El fiscal general Julio Argentino Puentes, a cargo de la investigación del doble homicidio de Rodrigo Nieves y Agustina Asencio en el barrio Pueyrredón, confirmó el sobreseimiento de Eric Encina. La decisión se tomó tras una pericia scopométrica que desvinculó al imputado de los hechos, al no coincidir su fisonomía con las imágenes de seguridad captadas. La causa continúa con David “Ñoqui” Vera detenido y la búsqueda activa de un segundo tirador aún no identificado.
La medida, dispuesta por el Ministerio Público Fiscal, implica el sobreseimiento total y definitivo de Encina, quien había permanecido bajo prisión preventiva. El fiscal Puentes explicó que, ante dudas razonables sobre su participación, se ordenó un exhaustivo estudio scopométrico. Este análisis, iniciado el 19 de mayo con la presencia del propio Encina, comparó su fisonomía y forma de caminar en las inmediaciones del lugar donde los atacantes ocultaron el vehículo, con los registros de las cámaras de seguridad del día del crimen (22 de abril). El resultado determinó una “no correspondencia” de sus rasgos morfológicos con los de uno de los sujetos captados, lo que fundamentó su inmediata liberación.
Según los familiares de Encina, la detención le acarreó la pérdida de su empleo. Si bien inicialmente fue vinculado al caso por un informe de la Brigada de Investigaciones, el pormenorizado análisis técnico arrojó un resultado negativo. Puentes subrayó el “deber de objetividad” que lo obligó a solicitar la desvinculación total y la libertad de Encina.
A diferencia de la situación de Encina, la Fiscalía mantiene la acusación formal y la medida de prisión preventiva sobre David Vera. El fiscal Puentes indicó que, desde el inicio de la investigación, existían certezas sobre su presunta participación, respaldadas por pericias técnicas. Un licenciado en criminalística analizó prendas de vestir y calzado incautados a Vera (un chaleco inflado de color negro y zapatillas rojas), concluyendo que se corresponden idénticamente con las vestimentas de uno de los agresores registrados en las filmaciones.

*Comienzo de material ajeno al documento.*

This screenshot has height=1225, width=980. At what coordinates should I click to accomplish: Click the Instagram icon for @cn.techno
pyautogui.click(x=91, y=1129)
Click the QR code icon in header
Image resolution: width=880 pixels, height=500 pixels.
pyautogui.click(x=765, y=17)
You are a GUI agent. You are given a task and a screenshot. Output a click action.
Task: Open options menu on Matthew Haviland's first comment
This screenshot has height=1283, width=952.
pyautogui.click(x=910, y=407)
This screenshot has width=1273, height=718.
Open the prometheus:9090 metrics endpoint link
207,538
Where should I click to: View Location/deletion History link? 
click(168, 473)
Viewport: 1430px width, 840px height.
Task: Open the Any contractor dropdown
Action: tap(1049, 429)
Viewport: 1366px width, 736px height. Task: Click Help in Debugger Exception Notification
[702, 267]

La investigación también ha confirmado la hipótesis de un autor ignorado. En el lugar del atentado se recolectaron vainas servidas de dos calibres distintos: 9 milímetros y calibre .40. Este hallazgo balístico sustenta la teoría de la Fiscalía sobre la existencia de un segundo tirador que, hasta el momento, no ha podido ser individualizado por los investigadores.
El doble homicidio se registró aproximadamente a las 03:14 horas del 22 de abril en la calle La Prensa del barrio Pueyrredón. De acuerdo con los datos recabados, los agresores se movilizaban en un automóvil Volkswagen Vento de color gris y efectuaron entre 12 y 13 disparos desde el lateral del acompañante hacia el vehículo donde se encontraban las víctimas. Los proyectiles impactaron en primera instancia en el cuerpo de la joven Asencio y, de manera posterior, en la humanidad de Nieves.
El fiscal Puentes ha calificado la investigación como “muy compleja” debido a las dificultades para establecer directamente la identidad de los autores. Las pesquisas no cuentan con testigos presenciales que hayan observado los rostros de los tiradores, ya que las declaraciones corresponden a vecinos que solo oyeron las detonaciones o divisaron el paso del rodado. Por ello, el esclarecimiento del caso se ha apoyado de forma casi exclusiva en el relevamiento de cámaras de seguridad de empresas y domicilios particulares de la zona, junto al posterior análisis informático y morfológico de las imágenes.